QUOTED PASSAGE>
It is probably IGT abuse territory, but a) can we be sure it will not 
open up some exploit, and b) can we swallow this problem ourselves?

Regards,

Tvrtko

> +	if (IS_ERR(active))
> +		return PTR_ERR(active);
> +
> +	/*
> +	 * Add a reference if we're newly entering the active list.
> +	 * The order in which we add operations to the retirement queue is
> +	 * vital here: mark_active adds to the start of the callback list,
> +	 * such that subsequent callbacks are called first. Therefore we
> +	 * add the active reference first and queue for it to be dropped
> +	 * *last*.
> +	 */
> +	if (!i915_gem_active_isset(active) && !vma->active_count++) {
> +		list_move_tail(&vma->vm_link, &vma->vm->active_list);
> +		obj->active_count++;
> +	}
> +	i915_gem_active_set(active, rq);
> +	GEM_BUG_ON(!i915_vma_is_active(vma));
> +	GEM_BUG_ON(!obj->active_count);
> +
> +	obj->write_domain = 0;
> +	if (flags & EXEC_OBJECT_WRITE) {
> +		obj->write_domain = I915_GEM_DOMAIN_RENDER;
> +
> +		if (intel_fb_obj_invalidate(obj, ORIGIN_CS))
> +			i915_gem_active_set(&obj->frontbuffer_write, rq);
> +
> +		obj->read_domains = 0;
> +	}
> +	obj->read_domains |= I915_GEM_GPU_DOMAINS;
> +
> +	if (flags & EXEC_OBJECT_NEEDS_FENCE)

INFORMATION SUPPLIED>
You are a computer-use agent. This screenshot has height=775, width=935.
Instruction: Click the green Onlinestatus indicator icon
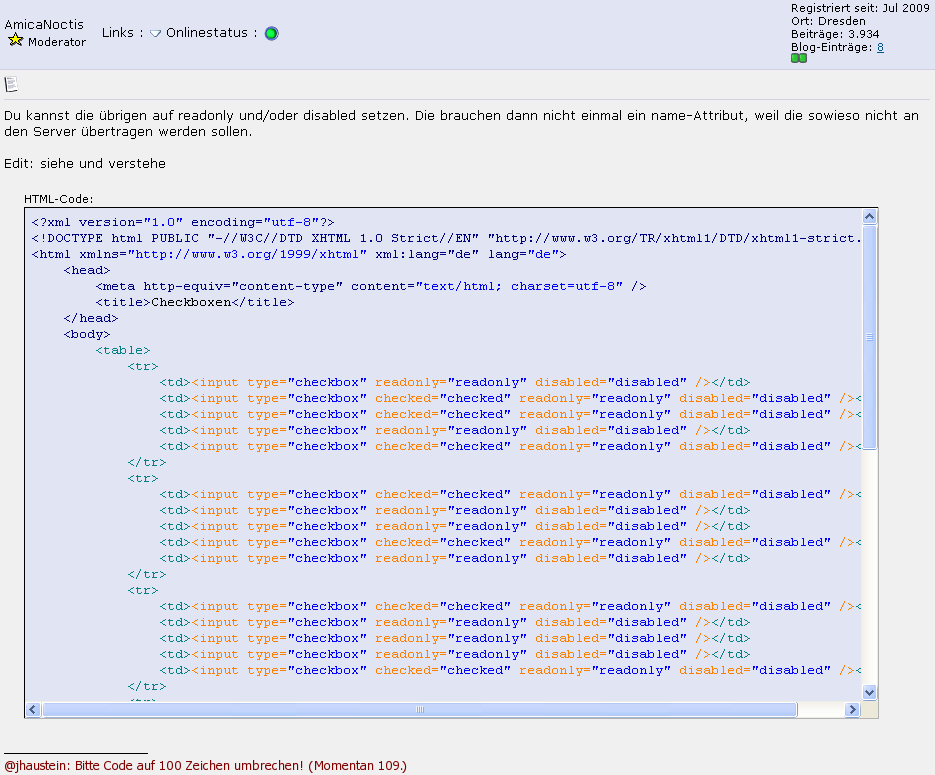pyautogui.click(x=272, y=33)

THE TASKS>
(A) Please extract the portion of the patch review excerpt starting with "It is probably" and going on through "the active list.", copied word for word.
(B) In the patch review excerpt, what value is obj->write_domain set to when the EXEC_OBJECT_WRITE flag is present?

PER-TASK ANSWERS>
(A)
It is probably IGT abuse territory, but a) can we be sure it will not 
open up some exploit, and b) can we swallow this problem ourselves?

Regards,

Tvrtko

> +	if (IS_ERR(active))
> +		return PTR_ERR(active);
> +
> +	/*
> +	 * Add a reference if we're newly entering the active list.

(B) I915_GEM_DOMAIN_RENDER